Should kids learn to draw with a digital device?
Jul 15, 2019How much time young people spend looking at a screen is controversial, to say the least. So the consideration of whether to allow, even encourage, children to use digital technologies for drawing will be based on our perceptions of the importance of these skills, an understanding of the child’s personality and passions, our awareness of the child’s overall interest or obsession with devices, our own approach to incorporating these into our daily lives and even just the practicalities of such activities.
So, what is drawing and its purpose?
We draw by using something to make marks on a surface. This might be with our finger in the sand or a pencil on paper. We can add colour to our drawings and fill the outlines with paint. The initial drawings, though, are often the beginning stages of creating an artwork or design. Rough outlines are often called sketches.
Being able to draw quick sketches enables people of all ages to share ideas, explain thought processes or just to record ideas for reference later. These simple drawings may or may not evolve further into works of art or blueprints for construction projects.
Why might we use digital devices?
Drawing is a skill that we have used since the time of cavemen: for communication and for pleasure. Over time, the tools and materials available to use have changed dramatically: from sticks on rocks, chalk on slate, ink on parchment, lead on paper, to stylus on screen. Future possibilities are mind-blowing to contemplate!

-- INFORMATION SUPPLIED --
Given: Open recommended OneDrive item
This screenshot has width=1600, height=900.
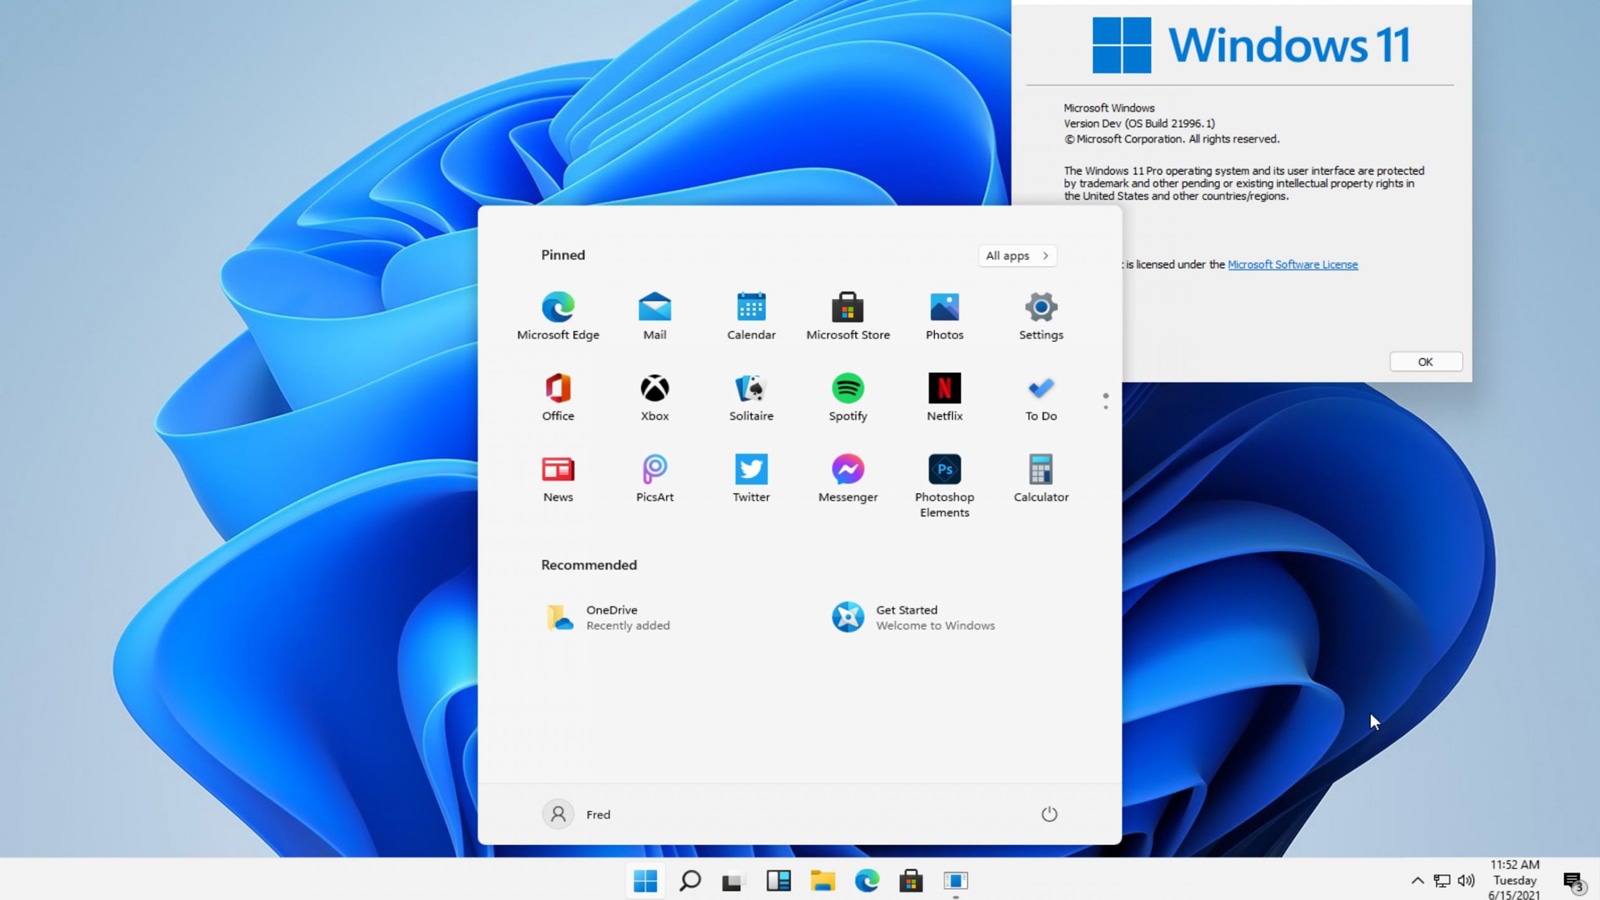Looking at the screenshot, I should tap(610, 617).
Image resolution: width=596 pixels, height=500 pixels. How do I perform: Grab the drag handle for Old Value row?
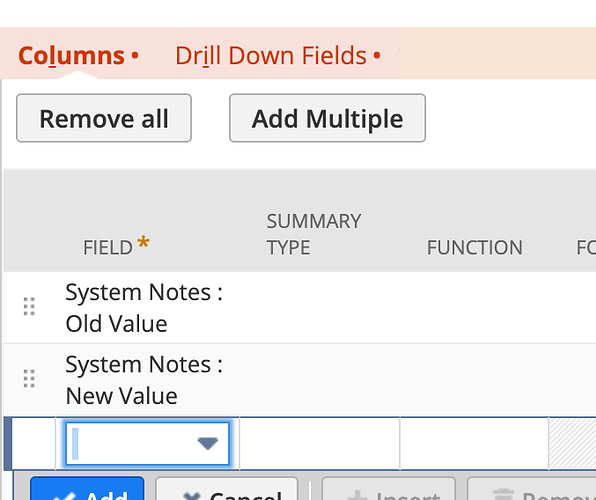pyautogui.click(x=29, y=306)
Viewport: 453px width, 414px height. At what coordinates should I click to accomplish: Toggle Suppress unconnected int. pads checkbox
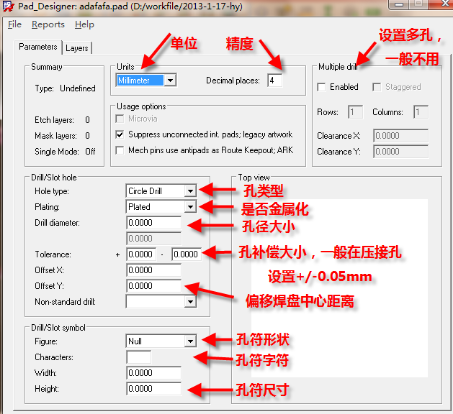coord(119,134)
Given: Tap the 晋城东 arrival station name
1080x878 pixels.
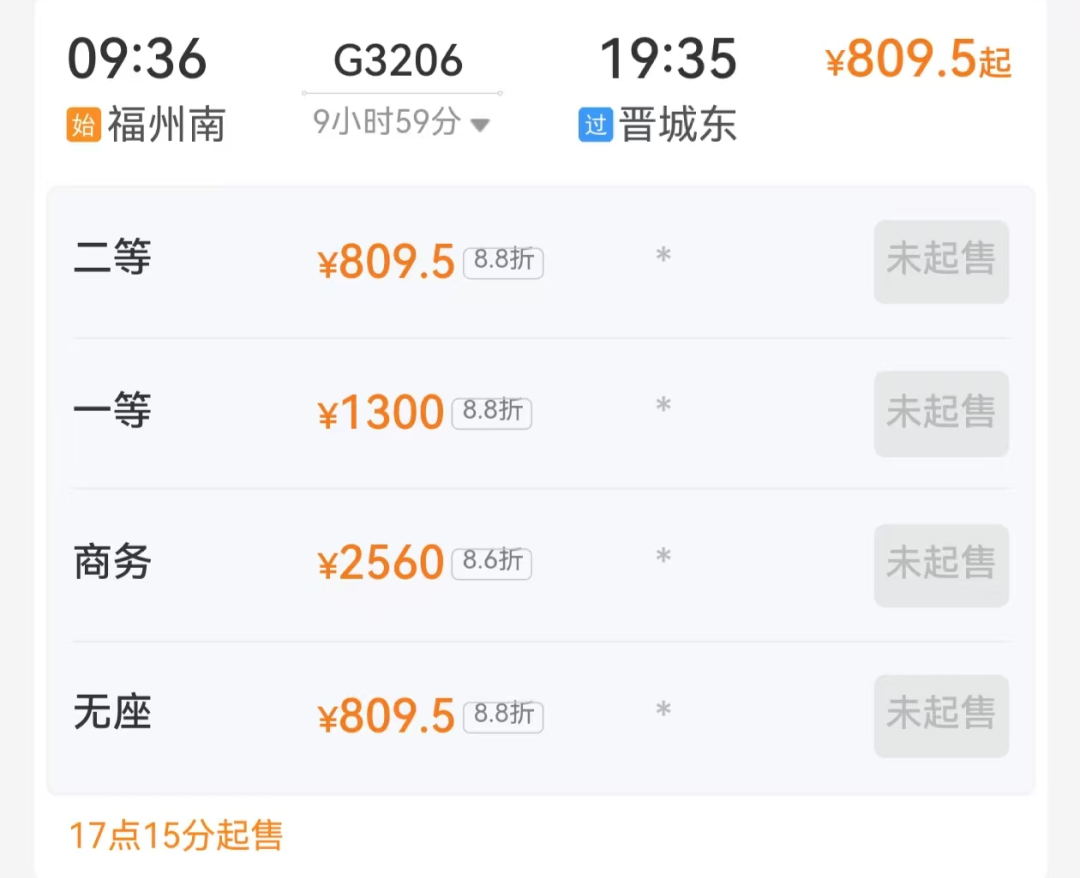Looking at the screenshot, I should (x=678, y=125).
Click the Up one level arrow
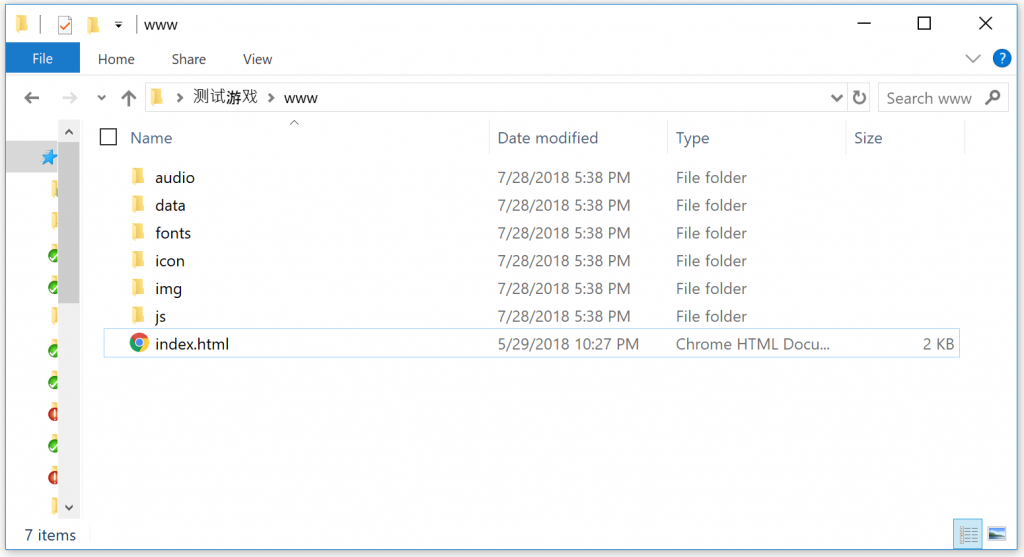 [x=129, y=98]
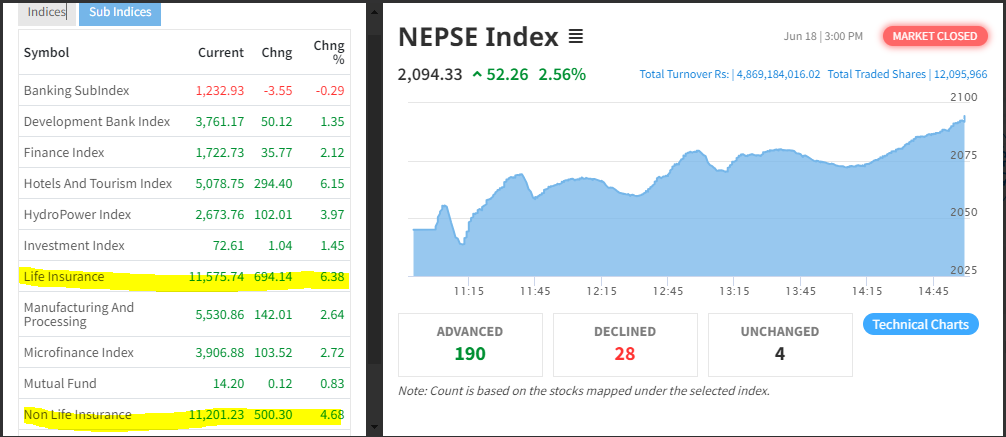This screenshot has height=437, width=1006.
Task: Sort by the Current column header
Action: pos(220,52)
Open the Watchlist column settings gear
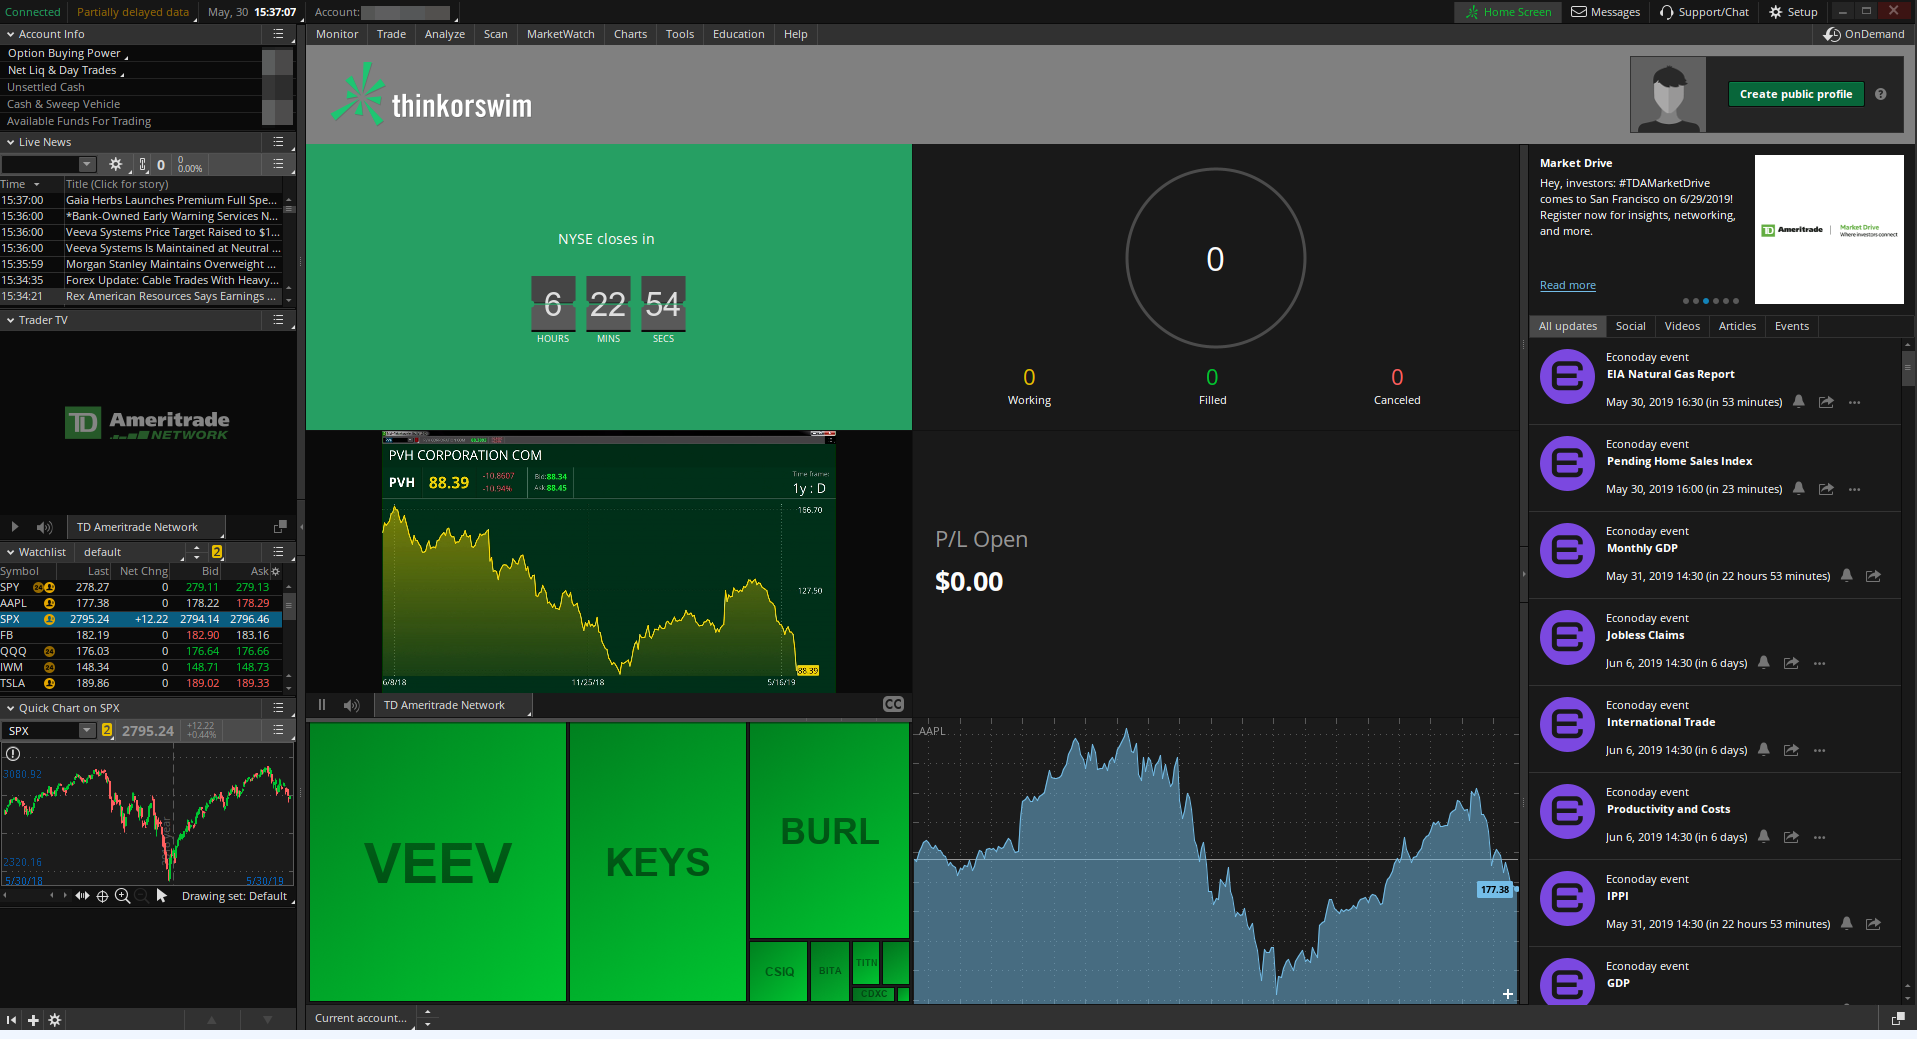Image resolution: width=1917 pixels, height=1039 pixels. [276, 571]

-- WRITTEN TASKS --
A. List every tool-and-surface pairing that the article on children drawing with digital devices names in tracing how drawing materials have changed over time.
B. From the article on children drawing with digital devices, extract word for word the passage starting with "So, what is" and going on through "use digital devices?".

-- SOLUTION LIST --
A.
- sticks on rocks
- chalk on slate
- ink on parchment
- lead on paper
- stylus on screen

B.
So, what is drawing and its purpose?
We draw by using something to make marks on a surface. This might be with our finger in the sand or a pencil on paper. We can add colour to our drawings and fill the outlines with paint. The initial drawings, though, are often the beginning stages of creating an artwork or design. Rough outlines are often called sketches.
Being able to draw quick sketches enables people of all ages to share ideas, explain thought processes or just to record ideas for reference later. These simple drawings may or may not evolve further into works of art or blueprints for construction projects.
Why might we use digital devices?